„… schien es mir mehr und mehr, dass meine Gäste nicht gegangen waren, sondern vielmehr mich hier zurückgelassen hatten.“ Diesen schwermütigen Satz gab es am 6. Mai 2020 zu lesen.
„Es war ein Gefühl, als würde ich allmählich verblassen, so wie allmählich das von draußen hereinfallende Licht abnahm und verlief mit den leisen Tönen, die aus den Lautsprechern zu fließen schienen.“ Diesen Satz einige Tage später, am 10. Mai.
Beide Sätze beschreiben dasselbe Gefühl, das Viele damals im Corona-Lockdown auch gespürt haben dürften. Sie beziehen sich aufeinander, und sie gehören beide zum selben Roman. Es sind die Sätze #37 und #41 aus dem – wie er es nennt – „Word in Progress“-Projekt des Kölner Autors Alexander Bach. Jeden Tag schreibt er diese Geschichte um einen Satz weiter und veröffentlicht sie online – seit über drei Jahren!

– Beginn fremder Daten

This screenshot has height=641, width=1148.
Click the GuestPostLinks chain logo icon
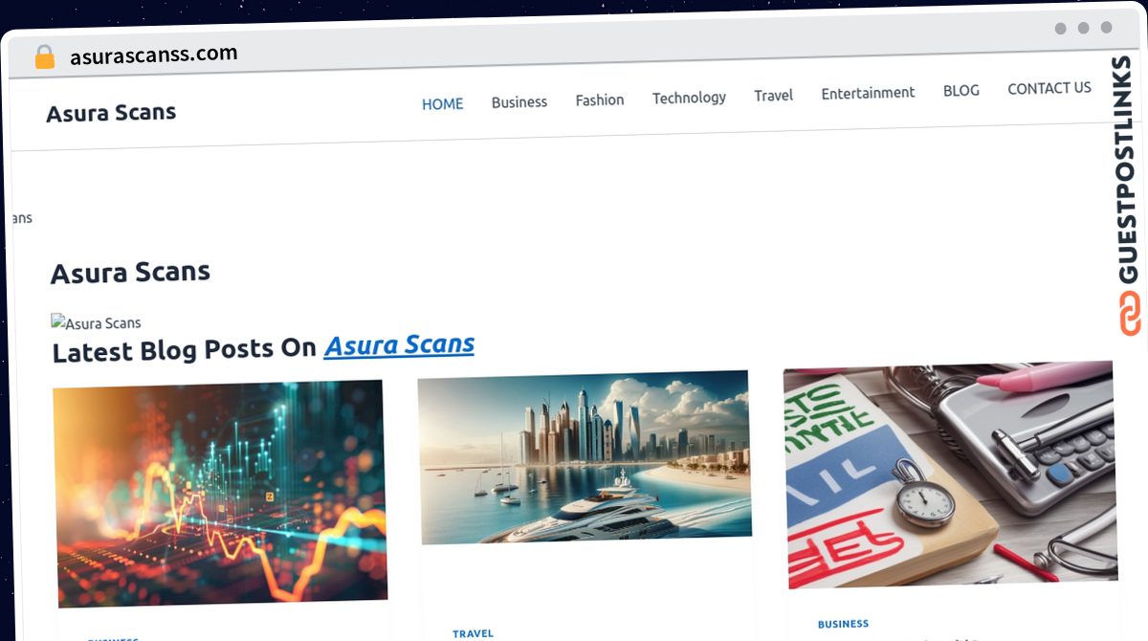tap(1129, 313)
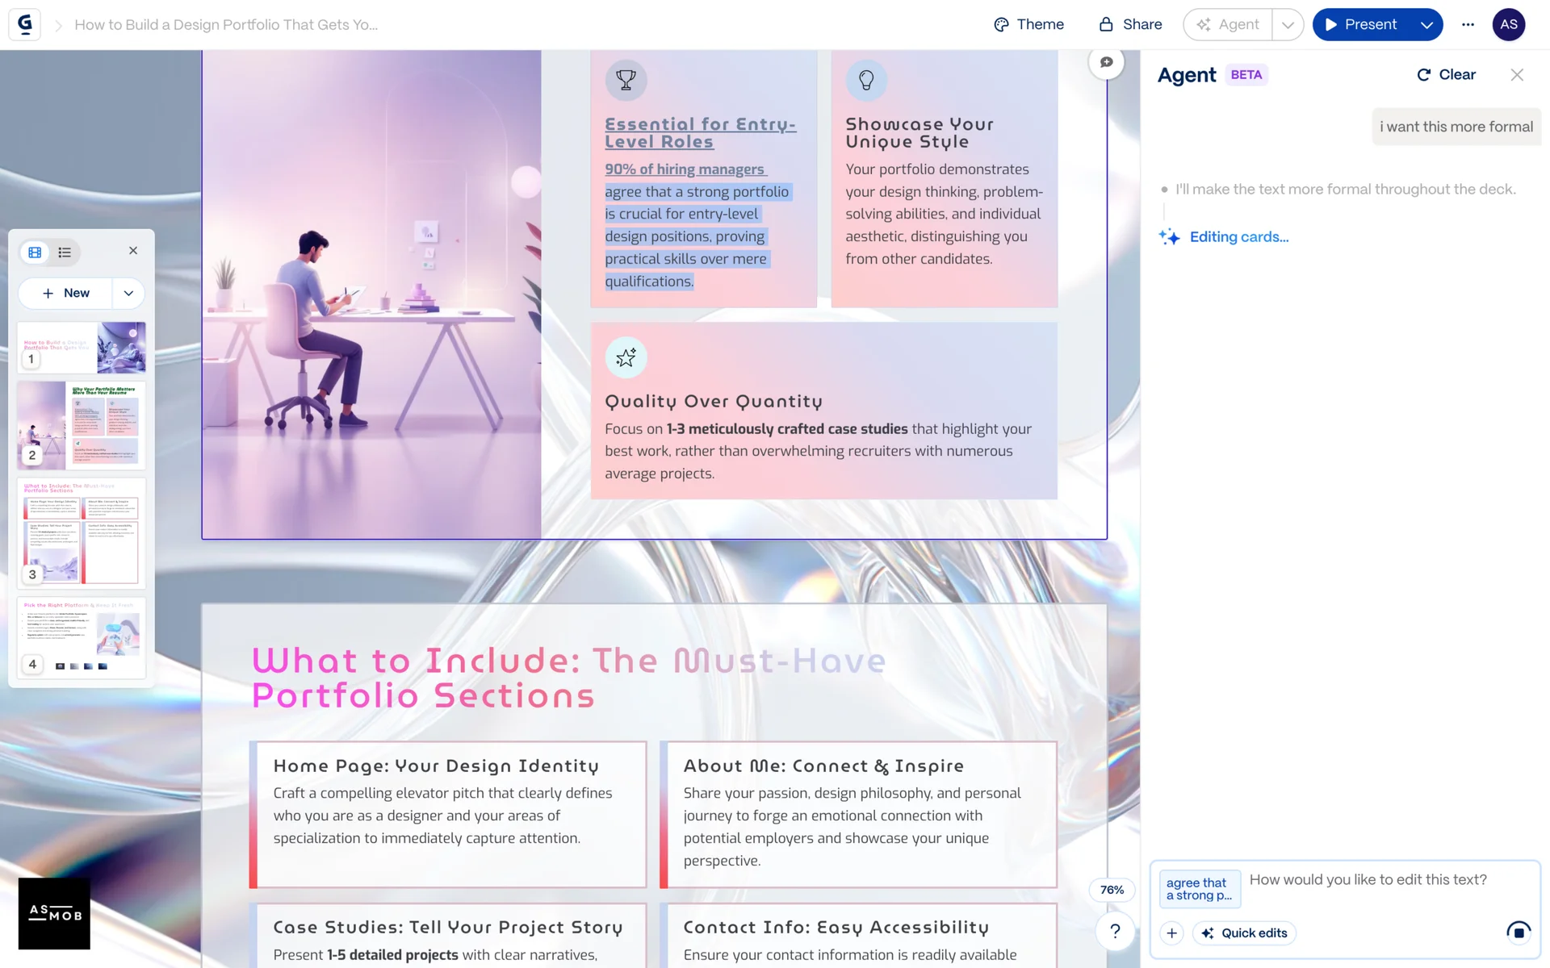Click the lightbulb icon in Showcase card

(866, 80)
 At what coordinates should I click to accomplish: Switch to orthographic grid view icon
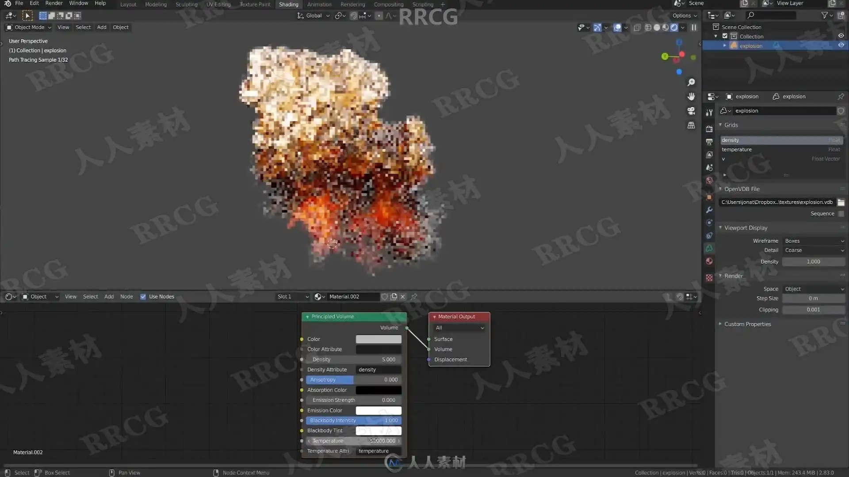point(691,125)
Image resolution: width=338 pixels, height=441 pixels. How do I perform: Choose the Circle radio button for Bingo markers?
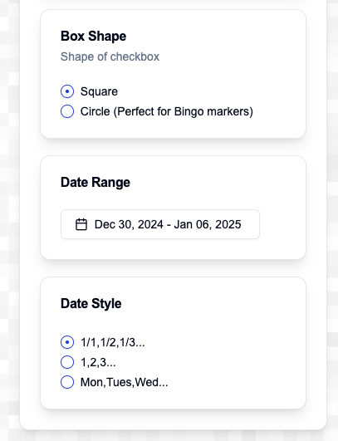[x=67, y=111]
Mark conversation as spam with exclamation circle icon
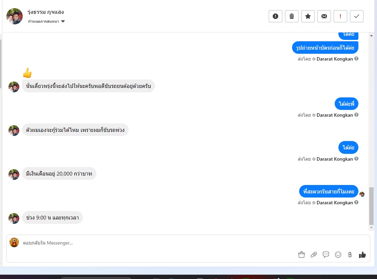 coord(275,16)
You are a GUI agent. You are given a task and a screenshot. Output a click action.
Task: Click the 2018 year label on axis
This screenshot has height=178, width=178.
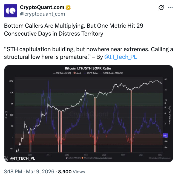click(x=85, y=155)
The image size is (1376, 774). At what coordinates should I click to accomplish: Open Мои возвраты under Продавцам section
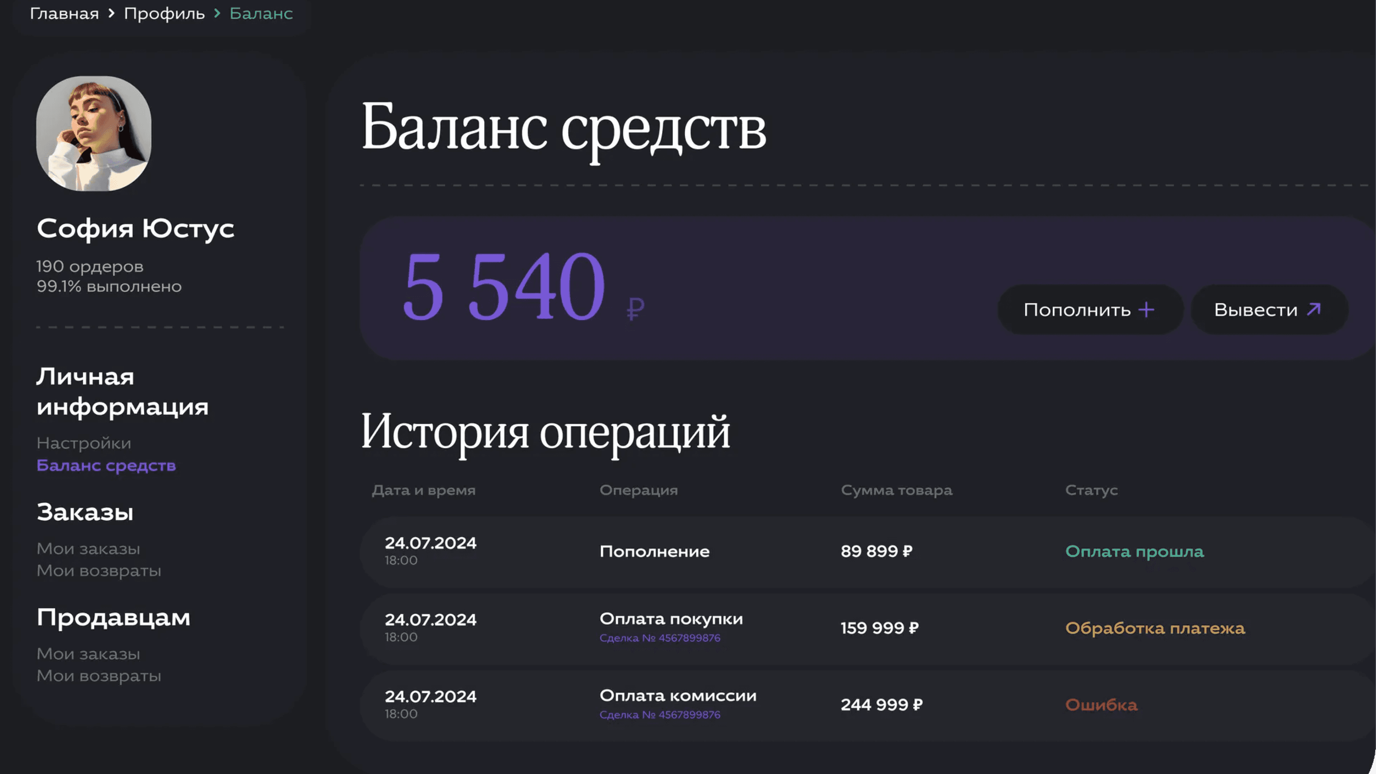[x=99, y=676]
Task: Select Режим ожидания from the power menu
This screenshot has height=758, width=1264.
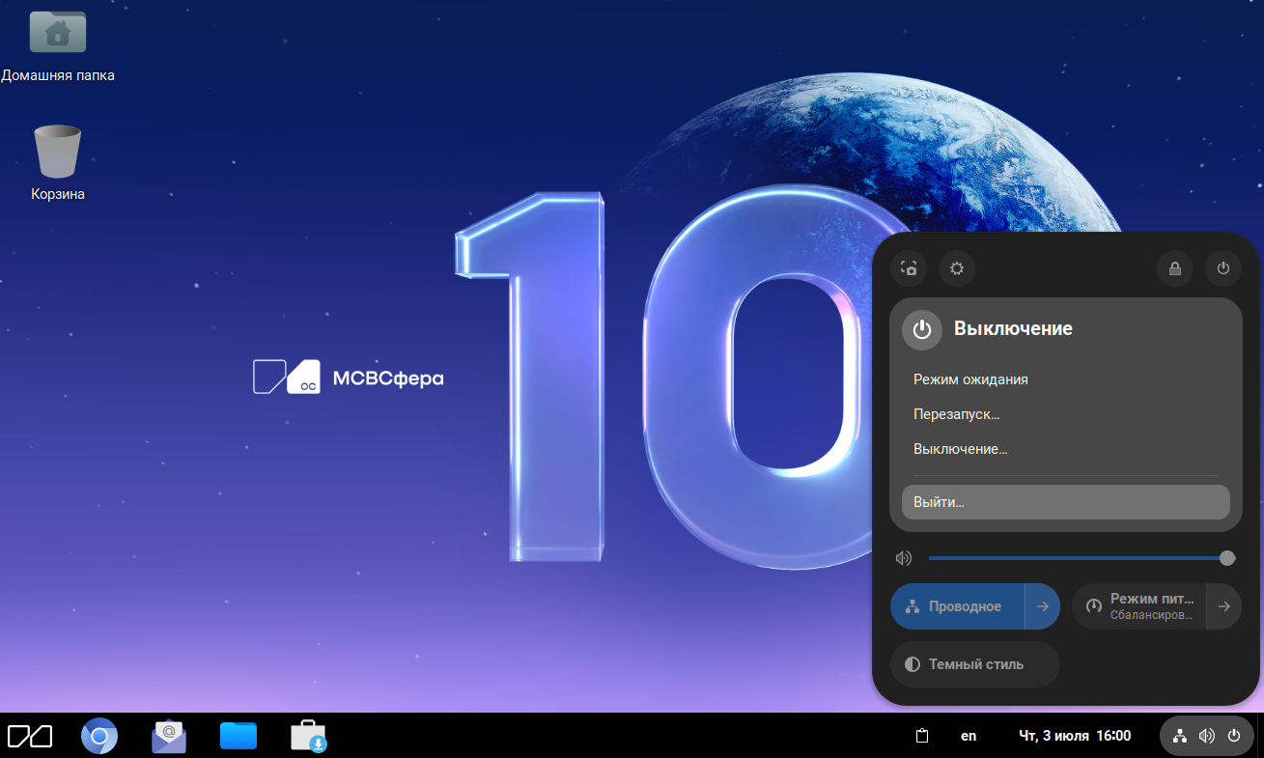Action: pos(970,379)
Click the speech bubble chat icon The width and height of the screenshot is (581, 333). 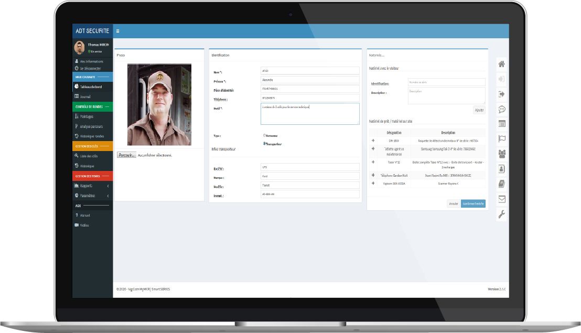point(501,109)
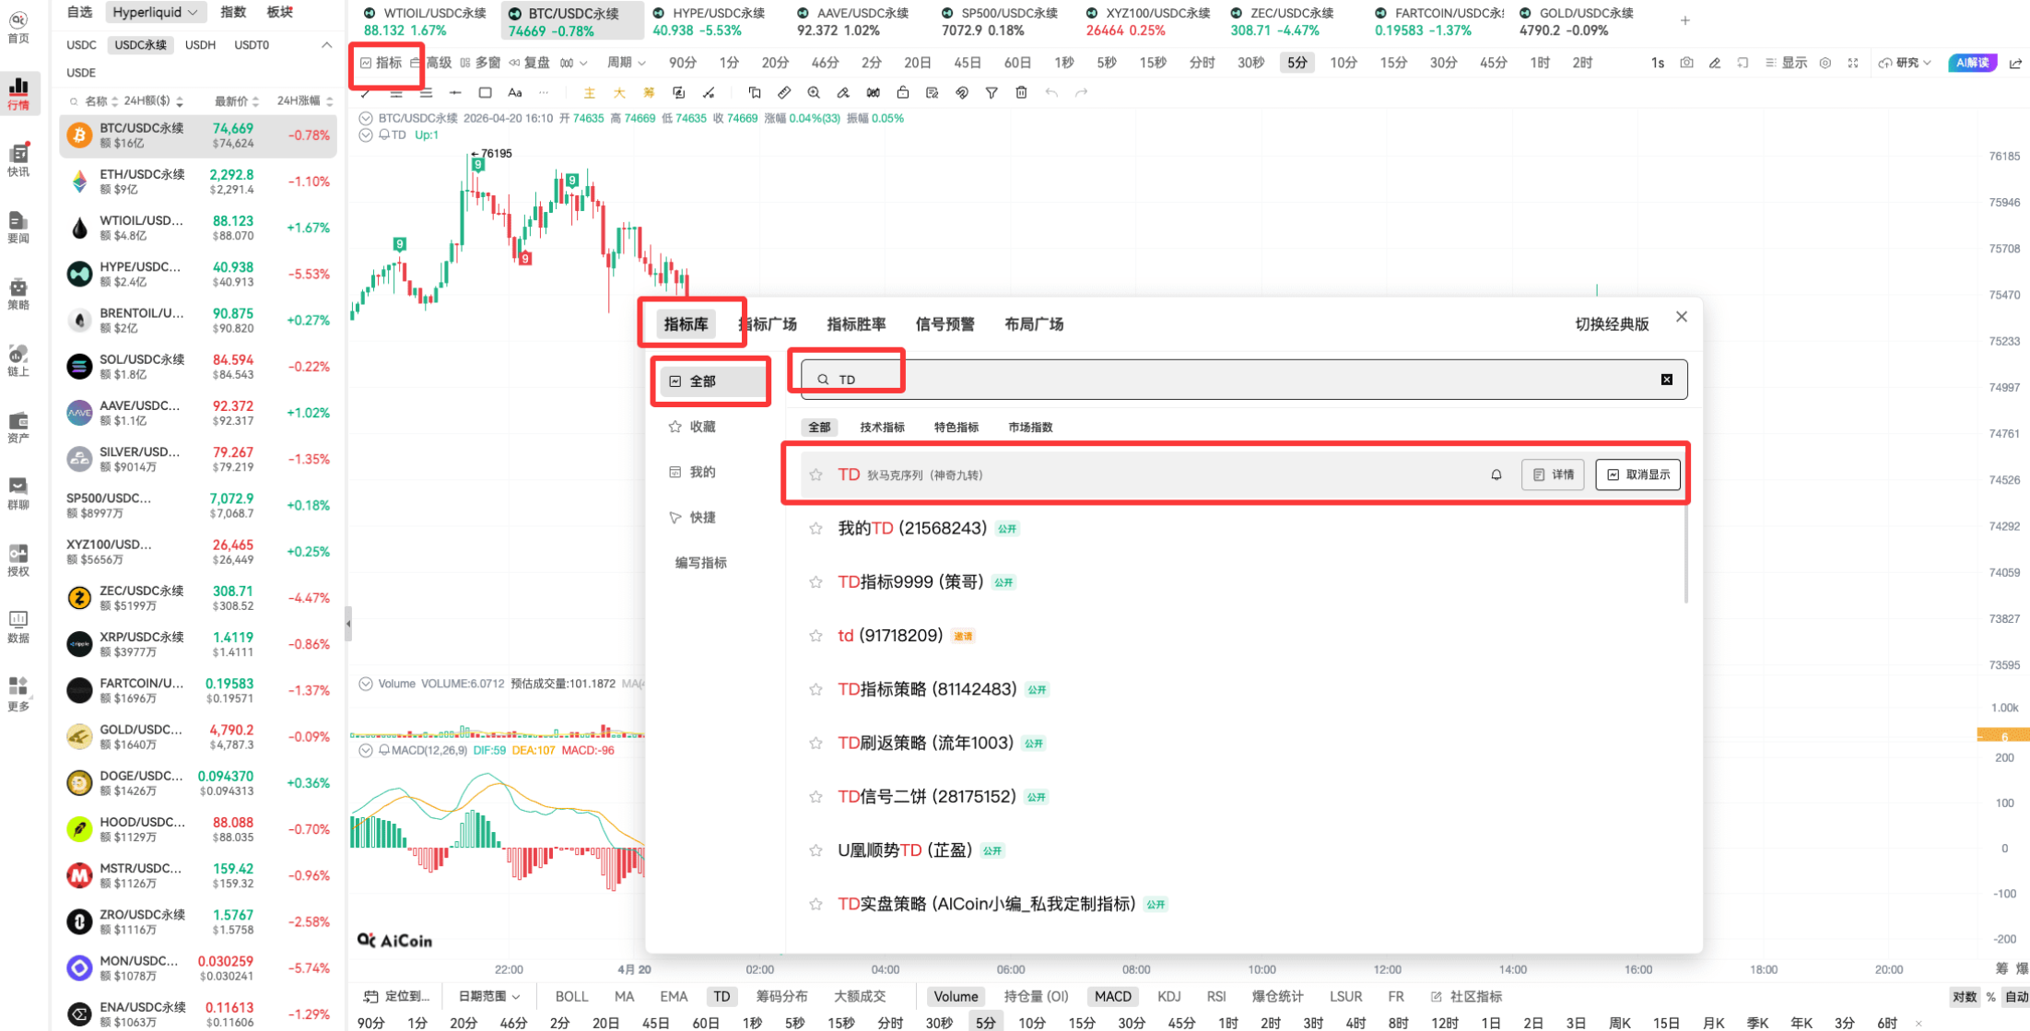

Satz #1111, das „rheinische Jubiläum“, lautete am 15. April: „Alles an diesem Tag schien eine einzige Bewegung des geführten Umkreisens zu sein.“ Ähnlich gemächlich schreitet die Handlung voran, nimmt sich Zeit für Reflexionen und Betrachtungen. Damit spiegelt sie die Art, wie sie gelesen wird. Jeden Tag ein Satz. Das hat Zeit zum Wirken. Auf der Plattform Patreon.com, wo Kreative und Künstler ihre Inhalte auf einer gestaffelten monatlichen Flatrate-Basis veröffentlichen können, erscheinen diese „Tagessätze“. Hier haben Leser dann auch die Möglichkeit, jeden einzelnen Satz zu kommentieren und zu diskutieren. Auf diesem Level findet Kommunikation zwischen Lesern und Autor nicht oft statt.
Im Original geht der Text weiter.